Banques Africaines : pas grand-chose à craindre du « Brexit » !

Banques Africaines : pas grand-chose à craindre du « Brexit » !

 

Le « Brexit » est-il une menace directe pour les banques africaines ? Un évènement apparemment aussi majeur appelle évidemment cette question. En particulier, le poids du pays au sein de l’Europe et ses liens économiques et politiques étroits avec une bonne partie des nations africaines provoquent de légitimes inquiétudes. Trois raisons principales conduisent cependant à une réponse plutôt négative à la question posée.

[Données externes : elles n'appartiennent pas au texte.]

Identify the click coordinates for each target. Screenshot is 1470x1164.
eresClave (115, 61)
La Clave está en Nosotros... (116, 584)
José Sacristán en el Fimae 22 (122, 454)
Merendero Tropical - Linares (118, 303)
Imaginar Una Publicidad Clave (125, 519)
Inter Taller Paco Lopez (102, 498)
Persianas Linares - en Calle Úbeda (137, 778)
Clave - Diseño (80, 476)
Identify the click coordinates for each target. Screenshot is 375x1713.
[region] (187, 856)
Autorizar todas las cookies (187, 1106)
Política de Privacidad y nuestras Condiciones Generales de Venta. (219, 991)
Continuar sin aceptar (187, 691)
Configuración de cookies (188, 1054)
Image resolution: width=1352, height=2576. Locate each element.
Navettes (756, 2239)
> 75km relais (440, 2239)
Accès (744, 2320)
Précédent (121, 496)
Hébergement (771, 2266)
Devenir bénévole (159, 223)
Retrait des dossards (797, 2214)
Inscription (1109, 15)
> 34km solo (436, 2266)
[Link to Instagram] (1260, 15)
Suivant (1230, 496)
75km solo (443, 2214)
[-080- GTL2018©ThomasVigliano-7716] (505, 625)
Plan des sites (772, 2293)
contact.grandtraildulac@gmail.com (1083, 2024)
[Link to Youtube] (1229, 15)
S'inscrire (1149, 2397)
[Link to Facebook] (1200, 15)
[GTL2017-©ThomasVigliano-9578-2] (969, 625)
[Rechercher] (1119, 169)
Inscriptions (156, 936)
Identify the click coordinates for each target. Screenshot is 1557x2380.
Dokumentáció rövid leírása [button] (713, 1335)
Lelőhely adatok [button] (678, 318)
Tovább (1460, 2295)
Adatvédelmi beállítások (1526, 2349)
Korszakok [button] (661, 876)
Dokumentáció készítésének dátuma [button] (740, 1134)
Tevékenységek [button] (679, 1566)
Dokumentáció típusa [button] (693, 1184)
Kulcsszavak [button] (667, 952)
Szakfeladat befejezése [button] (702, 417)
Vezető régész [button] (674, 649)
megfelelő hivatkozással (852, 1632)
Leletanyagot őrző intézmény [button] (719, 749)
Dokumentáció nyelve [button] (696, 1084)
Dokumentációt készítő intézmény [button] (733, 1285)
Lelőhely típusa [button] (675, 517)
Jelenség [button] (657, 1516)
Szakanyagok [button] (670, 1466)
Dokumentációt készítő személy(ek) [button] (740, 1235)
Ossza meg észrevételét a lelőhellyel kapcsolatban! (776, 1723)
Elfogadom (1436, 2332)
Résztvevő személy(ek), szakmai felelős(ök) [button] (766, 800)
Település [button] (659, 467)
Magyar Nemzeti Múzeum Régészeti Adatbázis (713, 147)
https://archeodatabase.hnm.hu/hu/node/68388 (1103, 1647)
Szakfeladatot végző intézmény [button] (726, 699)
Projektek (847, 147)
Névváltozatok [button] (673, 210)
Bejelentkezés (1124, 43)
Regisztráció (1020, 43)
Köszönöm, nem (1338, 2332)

D’abord, le contour exact de ce « Brexit » n’est pas encore défini et pourrait se réduire comme « peau de chagrin ». Une fois le geste décisif accompli, les britanniques sont tombés dans la sidération face à leur audace et semblent chercher tous les moyens pour en réduire les conséquences. Si, malgré tout, la rupture prend forme, le Royaume Uni tentera de préserver tous les atouts dont il disposait et qui n’étaient pas directement liés à sa présence dans l’Union Européenne (UE). C’est particulièrement vrai pour la City, un des joyaux économiques du pays. Pour ce qui la concerne, sa puissance actuelle et la qualité de son dispositif devraient lui permettre de rester une plaque tournante majeure des flux financiers mondiaux, et notamment extra-européens. Ceux-qui attendent son rapide effritement pourraient en être pour leurs frais. De plus, l’Etat est sans doute prêt à d’importants sacrifices pour maintenir l’attractivité du pays comme le montre l’annonce d’une forte baisse possible de l’impôt sur les sociétés. Les grands groupes bancaires africains – surtout sud-africains et nigérians – présents à Londres resteront donc sans doute fidèles à la City et en retireront des services inchangés et adaptés à leurs besoins. Tout au plus pourraient-ils chercher dans le futur sur une autre place européenne, si besoin est, comment diversifier le dénouement de leurs opérations avec le vieux continent.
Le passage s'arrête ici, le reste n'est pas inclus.